* **YOUR INSTRUCTIONS**
Images do not belong in the copy. Set down all the entries exactly.

THE DATA Start Marker

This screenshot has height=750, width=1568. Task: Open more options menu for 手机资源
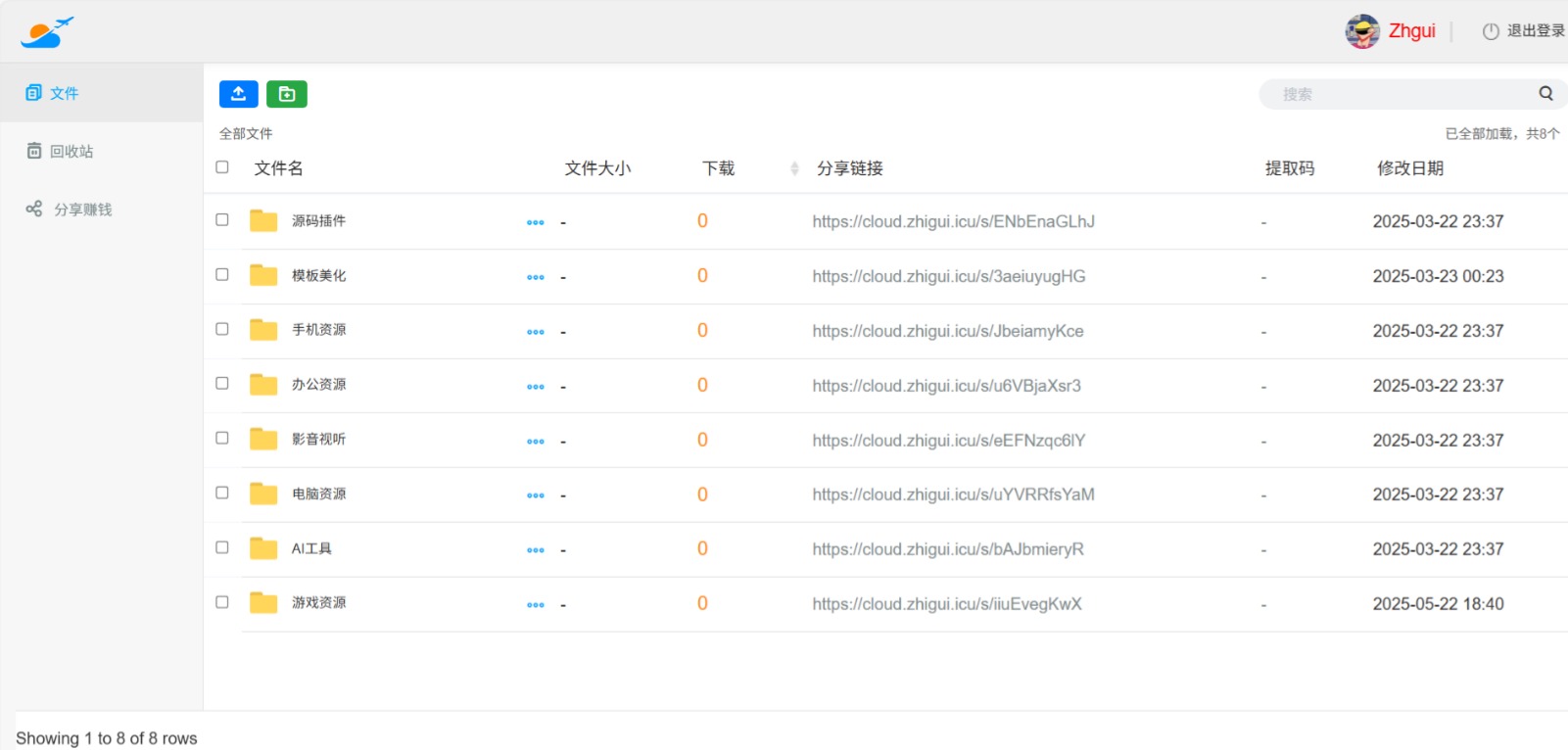pos(535,332)
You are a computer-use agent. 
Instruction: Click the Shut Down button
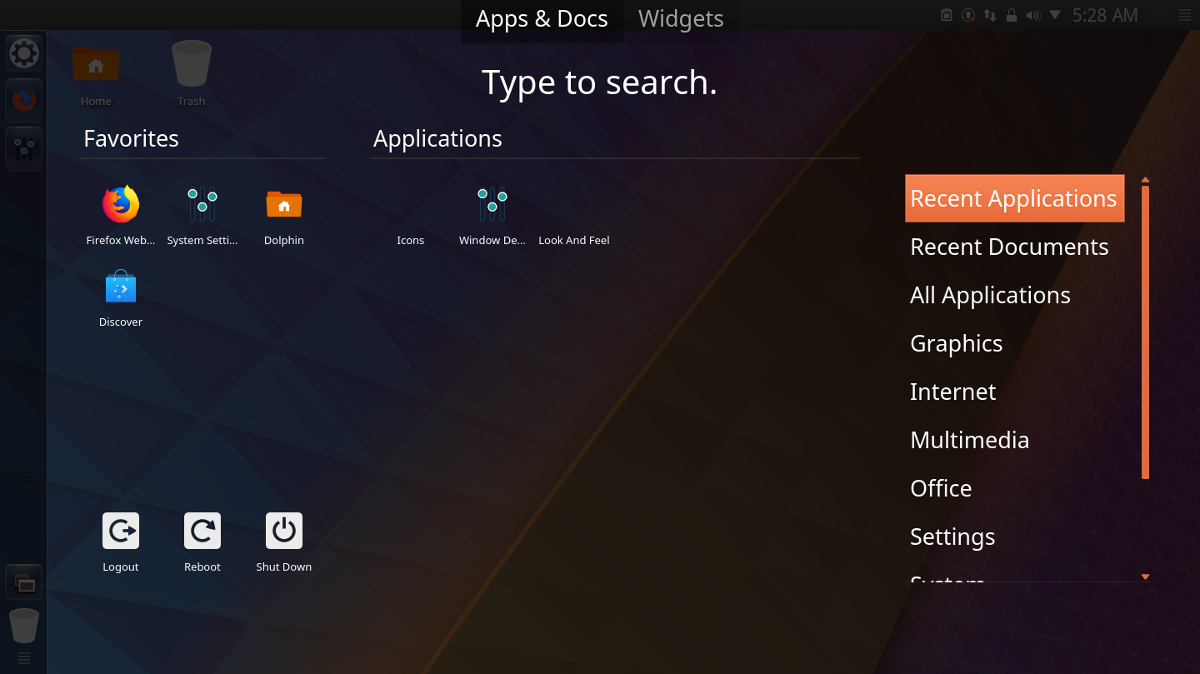(283, 532)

THE DATA End Marker

* **RESULT FOR THIS TASK**
This screenshot has height=750, width=1568. Task: Open more options menu for 手机资源
pos(535,332)
You are a computer-use agent. 
Instruction: Click the Shut Down button
(283, 532)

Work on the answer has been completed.